Train YOLOv9: Custom Object Detection Made Easy

‍

In this guide, we'll show the process of training a YOLOv9 model using a custom dataset. Specifically, we'll provide an example that focuses on training a vision model to recognize basketball players on a court. However, this guide is versatile, allowing you to apply it to any dataset of your choosing.

‍

What is YOLOv9?

With the continuous evolution of computer vision technologies, YOLOv9 emerges as the latest advancement, developed by Chien-Yao Wang, I-Hau Yeh, and Hong-Yuan Mark Liao.

‍

This trio of researchers has a rich history in the field, having contributed to the development of preceding models such as YOLOv4, YOLOR, and YOLOv7. YOLOv9 not only continues the legacy of its predecessors but also introduces significant innovations that set new benchmarks in object detection capabilities.

‍

YOLOv9 is an advanced object detection model that represents a significant leap forward in computer vision technology. It is the latest iteration in the "You Only Look Once" (YOLO) series, known for its high speed and accuracy in detecting objects in images.

‍

YOLOv9 stands out due to its incorporation of Programmable Gradient Information (PGI) and the introduction of the Generalized Efficient Layer Aggregation Network (GELAN), two groundbreaking innovations designed to enhance model performance and efficiency.

§ **GIVEN EXERCISE 1**
According to the YOLOv9 text, who developed YOLOv9?

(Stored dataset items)
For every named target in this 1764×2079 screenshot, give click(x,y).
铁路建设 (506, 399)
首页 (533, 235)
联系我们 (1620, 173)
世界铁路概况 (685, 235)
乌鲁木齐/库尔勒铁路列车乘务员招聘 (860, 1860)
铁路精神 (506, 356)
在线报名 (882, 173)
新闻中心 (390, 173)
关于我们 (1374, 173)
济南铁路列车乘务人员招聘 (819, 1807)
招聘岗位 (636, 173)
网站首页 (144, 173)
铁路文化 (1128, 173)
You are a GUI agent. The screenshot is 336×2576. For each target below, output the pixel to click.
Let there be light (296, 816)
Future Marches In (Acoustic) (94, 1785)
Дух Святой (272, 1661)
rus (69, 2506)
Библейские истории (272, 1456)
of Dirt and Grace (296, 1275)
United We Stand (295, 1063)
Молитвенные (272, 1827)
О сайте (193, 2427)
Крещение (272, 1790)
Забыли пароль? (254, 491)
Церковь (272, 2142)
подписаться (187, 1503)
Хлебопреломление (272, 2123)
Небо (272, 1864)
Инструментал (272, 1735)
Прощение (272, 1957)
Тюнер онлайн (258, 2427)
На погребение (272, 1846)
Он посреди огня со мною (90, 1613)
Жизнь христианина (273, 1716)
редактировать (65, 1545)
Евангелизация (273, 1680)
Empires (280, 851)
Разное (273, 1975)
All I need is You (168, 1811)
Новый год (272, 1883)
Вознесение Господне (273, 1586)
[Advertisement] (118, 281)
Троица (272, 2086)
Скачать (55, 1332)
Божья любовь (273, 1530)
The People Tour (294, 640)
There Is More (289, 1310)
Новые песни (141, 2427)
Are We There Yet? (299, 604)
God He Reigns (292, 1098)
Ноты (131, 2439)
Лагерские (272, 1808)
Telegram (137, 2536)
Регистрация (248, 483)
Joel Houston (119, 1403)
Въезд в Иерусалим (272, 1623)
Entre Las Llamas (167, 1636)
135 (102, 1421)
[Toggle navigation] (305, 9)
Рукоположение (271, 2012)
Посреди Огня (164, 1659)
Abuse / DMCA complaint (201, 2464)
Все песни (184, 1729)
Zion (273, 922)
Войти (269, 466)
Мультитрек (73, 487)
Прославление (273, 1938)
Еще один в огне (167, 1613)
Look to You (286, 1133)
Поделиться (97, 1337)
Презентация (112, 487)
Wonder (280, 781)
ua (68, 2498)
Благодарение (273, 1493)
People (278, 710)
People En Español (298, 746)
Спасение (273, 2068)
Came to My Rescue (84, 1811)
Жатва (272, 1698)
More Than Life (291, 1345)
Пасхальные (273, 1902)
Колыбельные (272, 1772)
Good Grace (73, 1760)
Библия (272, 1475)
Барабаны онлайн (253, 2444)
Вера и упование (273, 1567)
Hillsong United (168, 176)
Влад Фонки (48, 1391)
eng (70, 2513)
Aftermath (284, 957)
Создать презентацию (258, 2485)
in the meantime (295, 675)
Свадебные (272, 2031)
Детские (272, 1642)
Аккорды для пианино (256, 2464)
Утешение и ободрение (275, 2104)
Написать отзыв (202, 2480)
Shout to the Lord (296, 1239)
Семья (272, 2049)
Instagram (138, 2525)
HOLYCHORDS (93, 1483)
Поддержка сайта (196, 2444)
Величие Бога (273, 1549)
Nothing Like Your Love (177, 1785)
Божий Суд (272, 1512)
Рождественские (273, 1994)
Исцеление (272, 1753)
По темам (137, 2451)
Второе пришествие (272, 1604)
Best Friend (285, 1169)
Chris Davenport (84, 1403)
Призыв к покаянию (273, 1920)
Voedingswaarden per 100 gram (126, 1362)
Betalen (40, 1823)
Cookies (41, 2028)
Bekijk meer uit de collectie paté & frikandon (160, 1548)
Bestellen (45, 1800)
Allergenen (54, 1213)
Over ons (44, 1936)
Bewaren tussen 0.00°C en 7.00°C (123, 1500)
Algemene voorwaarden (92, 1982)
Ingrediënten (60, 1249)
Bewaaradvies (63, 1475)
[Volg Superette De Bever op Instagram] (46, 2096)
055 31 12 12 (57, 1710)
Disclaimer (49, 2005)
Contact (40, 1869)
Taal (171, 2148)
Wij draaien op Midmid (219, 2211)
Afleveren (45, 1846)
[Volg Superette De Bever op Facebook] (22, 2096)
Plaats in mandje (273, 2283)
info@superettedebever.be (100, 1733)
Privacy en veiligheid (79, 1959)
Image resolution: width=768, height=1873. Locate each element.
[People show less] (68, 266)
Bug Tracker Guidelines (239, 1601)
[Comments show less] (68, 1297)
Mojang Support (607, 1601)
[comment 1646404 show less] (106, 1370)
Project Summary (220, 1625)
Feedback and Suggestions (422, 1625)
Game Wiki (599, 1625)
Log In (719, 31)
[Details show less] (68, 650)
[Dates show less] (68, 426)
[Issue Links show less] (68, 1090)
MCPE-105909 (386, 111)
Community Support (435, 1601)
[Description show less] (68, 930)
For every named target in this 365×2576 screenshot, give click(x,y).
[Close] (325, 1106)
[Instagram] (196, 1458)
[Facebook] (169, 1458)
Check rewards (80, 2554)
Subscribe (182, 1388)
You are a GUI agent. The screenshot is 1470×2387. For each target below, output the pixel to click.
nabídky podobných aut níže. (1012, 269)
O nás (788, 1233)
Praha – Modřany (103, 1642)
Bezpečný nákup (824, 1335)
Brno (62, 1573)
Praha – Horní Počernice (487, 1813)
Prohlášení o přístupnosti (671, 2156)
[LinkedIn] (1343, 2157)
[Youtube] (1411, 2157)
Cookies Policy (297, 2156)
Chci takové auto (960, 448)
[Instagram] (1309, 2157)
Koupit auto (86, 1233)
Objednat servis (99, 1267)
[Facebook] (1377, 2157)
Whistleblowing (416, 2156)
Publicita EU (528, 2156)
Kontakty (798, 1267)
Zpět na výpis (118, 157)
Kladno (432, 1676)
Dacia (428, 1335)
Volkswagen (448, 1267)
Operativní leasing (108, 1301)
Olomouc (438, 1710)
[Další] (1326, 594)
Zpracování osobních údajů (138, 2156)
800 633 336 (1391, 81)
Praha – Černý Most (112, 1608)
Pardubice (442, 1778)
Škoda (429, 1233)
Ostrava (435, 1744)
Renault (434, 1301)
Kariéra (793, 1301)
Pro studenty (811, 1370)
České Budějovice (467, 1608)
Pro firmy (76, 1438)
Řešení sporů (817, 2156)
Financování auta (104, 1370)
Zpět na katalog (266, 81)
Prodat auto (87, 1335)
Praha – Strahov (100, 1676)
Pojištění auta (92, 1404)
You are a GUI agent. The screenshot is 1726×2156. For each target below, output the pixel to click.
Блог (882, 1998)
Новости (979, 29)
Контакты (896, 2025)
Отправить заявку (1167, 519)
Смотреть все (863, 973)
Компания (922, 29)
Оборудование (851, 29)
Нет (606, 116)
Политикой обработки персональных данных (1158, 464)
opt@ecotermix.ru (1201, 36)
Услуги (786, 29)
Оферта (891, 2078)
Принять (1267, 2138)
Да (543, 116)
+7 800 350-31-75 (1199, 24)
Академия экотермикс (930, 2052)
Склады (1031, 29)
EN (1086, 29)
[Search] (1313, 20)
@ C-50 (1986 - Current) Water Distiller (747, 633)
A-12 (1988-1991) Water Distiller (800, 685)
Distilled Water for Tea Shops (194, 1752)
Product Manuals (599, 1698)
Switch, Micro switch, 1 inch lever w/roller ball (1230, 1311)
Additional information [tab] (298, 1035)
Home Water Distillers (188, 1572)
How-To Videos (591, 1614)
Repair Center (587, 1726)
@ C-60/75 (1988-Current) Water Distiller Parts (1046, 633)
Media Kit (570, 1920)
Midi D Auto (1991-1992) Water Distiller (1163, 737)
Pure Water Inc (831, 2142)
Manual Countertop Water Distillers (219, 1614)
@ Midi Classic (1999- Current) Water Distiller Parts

§ **GIVEN EXERCISE 2**
In the listing, rewrite only the stretch from the line containing "Bestellen (45, 1800)" through the line containing "Subscribe (182, 1388)", changing "show less" to "show more" and leaving everything else unchanged.

§ **TASK RESULT 1**
Chien-Yao Wang, I-Hau Yeh, and Hong-Yuan Mark Liao.

§ **TASK RESULT 2**
Bestellen (45, 1800)
Allergenen (54, 1213)
Over ons (44, 1936)
Bewaren tussen 0.00°C en 7.00°C (123, 1500)
Algemene voorwaarden (92, 1982)
Ingrediënten (60, 1249)
Bewaaradvies (63, 1475)
[Volg Superette De Bever op Instagram] (46, 2096)
055 31 12 12 (57, 1710)
Disclaimer (49, 2005)
Contact (40, 1869)
Taal (171, 2148)
Wij draaien op Midmid (219, 2211)
Afleveren (45, 1846)
[Volg Superette De Bever op Facebook] (22, 2096)
Plaats in mandje (273, 2283)
info@superettedebever.be (100, 1733)
Privacy en veiligheid (79, 1959)
Image resolution: width=768, height=1873. Locate each element.
[People show more] (68, 266)
Bug Tracker Guidelines (239, 1601)
[Comments show more] (68, 1297)
Mojang Support (607, 1601)
[comment 1646404 show more] (106, 1370)
Project Summary (220, 1625)
Feedback and Suggestions (422, 1625)
Game Wiki (599, 1625)
Log In (719, 31)
[Details show more] (68, 650)
[Dates show more] (68, 426)
[Issue Links show more] (68, 1090)
MCPE-105909 (386, 111)
Community Support (435, 1601)
[Description show more] (68, 930)
For every named target in this 365×2576 screenshot, give click(x,y).
[Close] (325, 1106)
[Instagram] (196, 1458)
[Facebook] (169, 1458)
Check rewards (80, 2554)
Subscribe (182, 1388)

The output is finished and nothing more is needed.